[DATASET RECORDS]
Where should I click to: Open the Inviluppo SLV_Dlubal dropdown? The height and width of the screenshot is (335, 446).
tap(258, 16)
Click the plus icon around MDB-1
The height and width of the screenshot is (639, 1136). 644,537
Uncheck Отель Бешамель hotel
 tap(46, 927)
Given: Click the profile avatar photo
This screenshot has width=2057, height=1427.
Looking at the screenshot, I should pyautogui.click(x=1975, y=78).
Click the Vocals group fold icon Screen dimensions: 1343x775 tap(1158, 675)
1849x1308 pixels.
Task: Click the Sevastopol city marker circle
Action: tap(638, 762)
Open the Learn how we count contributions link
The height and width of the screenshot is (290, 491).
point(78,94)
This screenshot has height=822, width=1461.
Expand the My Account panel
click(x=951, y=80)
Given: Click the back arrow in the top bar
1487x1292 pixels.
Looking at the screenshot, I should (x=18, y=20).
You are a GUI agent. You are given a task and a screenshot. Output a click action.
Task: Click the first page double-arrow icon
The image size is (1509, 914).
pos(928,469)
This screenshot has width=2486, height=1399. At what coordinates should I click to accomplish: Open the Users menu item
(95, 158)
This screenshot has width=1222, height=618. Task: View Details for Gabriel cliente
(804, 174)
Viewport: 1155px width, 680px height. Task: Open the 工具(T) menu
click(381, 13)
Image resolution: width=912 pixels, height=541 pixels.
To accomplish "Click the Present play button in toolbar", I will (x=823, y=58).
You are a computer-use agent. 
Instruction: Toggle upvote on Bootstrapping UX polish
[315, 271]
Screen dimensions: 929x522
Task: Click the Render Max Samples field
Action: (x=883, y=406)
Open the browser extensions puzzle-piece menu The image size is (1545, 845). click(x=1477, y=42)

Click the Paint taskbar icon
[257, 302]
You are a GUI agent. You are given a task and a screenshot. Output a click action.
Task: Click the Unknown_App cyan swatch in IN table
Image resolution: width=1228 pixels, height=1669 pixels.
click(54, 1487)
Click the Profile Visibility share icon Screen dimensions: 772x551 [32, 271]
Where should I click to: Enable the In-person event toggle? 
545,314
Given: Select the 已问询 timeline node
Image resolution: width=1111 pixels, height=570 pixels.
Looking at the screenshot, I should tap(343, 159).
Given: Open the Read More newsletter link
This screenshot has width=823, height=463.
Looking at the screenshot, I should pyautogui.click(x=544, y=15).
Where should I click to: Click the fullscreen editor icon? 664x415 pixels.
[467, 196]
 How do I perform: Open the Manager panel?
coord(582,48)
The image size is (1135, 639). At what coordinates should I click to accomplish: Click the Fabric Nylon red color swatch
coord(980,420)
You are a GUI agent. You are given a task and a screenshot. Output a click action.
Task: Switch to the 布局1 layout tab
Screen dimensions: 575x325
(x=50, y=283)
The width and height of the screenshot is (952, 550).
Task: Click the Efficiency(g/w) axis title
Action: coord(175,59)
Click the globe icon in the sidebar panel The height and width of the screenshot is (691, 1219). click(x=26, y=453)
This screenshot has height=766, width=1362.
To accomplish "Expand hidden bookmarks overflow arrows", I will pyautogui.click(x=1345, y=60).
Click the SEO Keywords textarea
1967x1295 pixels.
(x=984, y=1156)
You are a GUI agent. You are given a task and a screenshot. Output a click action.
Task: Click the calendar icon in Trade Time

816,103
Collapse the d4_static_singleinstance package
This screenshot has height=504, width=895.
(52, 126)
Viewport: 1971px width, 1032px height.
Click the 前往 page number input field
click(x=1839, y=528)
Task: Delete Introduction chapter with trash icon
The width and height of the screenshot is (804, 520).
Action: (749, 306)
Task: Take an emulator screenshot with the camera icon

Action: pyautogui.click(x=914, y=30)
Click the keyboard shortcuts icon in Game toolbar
[/DATASET RECORDS]
YOUR INSTRUCTIONS
Write the entries out once more, exactly, without dropping a line.

SOLUTION FOR THIS EXERCISE
Where should I click to: Open the Inviluppo SLV_Dlubal dropdown? The height and width of the screenshot is (335, 446).
tap(258, 16)
Click the plus icon around MDB-1
The height and width of the screenshot is (639, 1136). 644,537
Uncheck Отель Бешамель hotel
 tap(46, 927)
Given: Click the profile avatar photo
This screenshot has width=2057, height=1427.
Looking at the screenshot, I should pyautogui.click(x=1975, y=78).
Click the Vocals group fold icon Screen dimensions: 1343x775 tap(1158, 675)
1849x1308 pixels.
Task: Click the Sevastopol city marker circle
Action: tap(638, 762)
Open the Learn how we count contributions link
The height and width of the screenshot is (290, 491).
point(78,94)
This screenshot has height=822, width=1461.
Expand the My Account panel
click(x=951, y=80)
Given: Click the back arrow in the top bar
1487x1292 pixels.
Looking at the screenshot, I should (x=18, y=20).
You are a GUI agent. You are given a task and a screenshot. Output a click action.
Task: Click the first page double-arrow icon
The image size is (1509, 914).
pos(928,469)
This screenshot has width=2486, height=1399. At what coordinates should I click to accomplish: Open the Users menu item
(95, 158)
This screenshot has width=1222, height=618. Task: View Details for Gabriel cliente
(804, 174)
Viewport: 1155px width, 680px height. Task: Open the 工具(T) menu
click(381, 13)
Image resolution: width=912 pixels, height=541 pixels.
To accomplish "Click the Present play button in toolbar", I will (x=823, y=58).
You are a computer-use agent. 
Instruction: Toggle upvote on Bootstrapping UX polish
[315, 271]
Screen dimensions: 929x522
Task: Click the Render Max Samples field
Action: (x=883, y=406)
Open the browser extensions puzzle-piece menu The image size is (1545, 845). click(x=1477, y=42)

Click the Paint taskbar icon
[257, 302]
You are a GUI agent. You are given a task and a screenshot. Output a click action.
Task: Click the Unknown_App cyan swatch in IN table
Image resolution: width=1228 pixels, height=1669 pixels.
click(54, 1487)
Click the Profile Visibility share icon Screen dimensions: 772x551 [32, 271]
Where should I click to: Enable the In-person event toggle? 
545,314
Given: Select the 已问询 timeline node
Image resolution: width=1111 pixels, height=570 pixels.
Looking at the screenshot, I should tap(343, 159).
Given: Open the Read More newsletter link
This screenshot has width=823, height=463.
Looking at the screenshot, I should pyautogui.click(x=544, y=15).
Where should I click to: Click the fullscreen editor icon? 664x415 pixels.
[467, 196]
 How do I perform: Open the Manager panel?
coord(582,48)
The image size is (1135, 639). At what coordinates should I click to accomplish: Click the Fabric Nylon red color swatch
coord(980,420)
You are a GUI agent. You are given a task and a screenshot. Output a click action.
Task: Switch to the 布局1 layout tab
Screen dimensions: 575x325
(x=50, y=283)
The width and height of the screenshot is (952, 550).
Task: Click the Efficiency(g/w) axis title
Action: coord(175,59)
Click the globe icon in the sidebar panel The height and width of the screenshot is (691, 1219). click(x=26, y=453)
This screenshot has height=766, width=1362.
To accomplish "Expand hidden bookmarks overflow arrows", I will pyautogui.click(x=1345, y=60).
Click the SEO Keywords textarea
1967x1295 pixels.
(x=984, y=1156)
You are a GUI agent. You are given a task and a screenshot. Output a click action.
Task: Click the calendar icon in Trade Time

816,103
Collapse the d4_static_singleinstance package
This screenshot has height=504, width=895.
(52, 126)
Viewport: 1971px width, 1032px height.
Click the 前往 page number input field
click(x=1839, y=528)
Task: Delete Introduction chapter with trash icon
The width and height of the screenshot is (804, 520).
Action: (749, 306)
Task: Take an emulator screenshot with the camera icon

Action: pyautogui.click(x=914, y=30)
Click the keyboard shortcuts icon in Game toolbar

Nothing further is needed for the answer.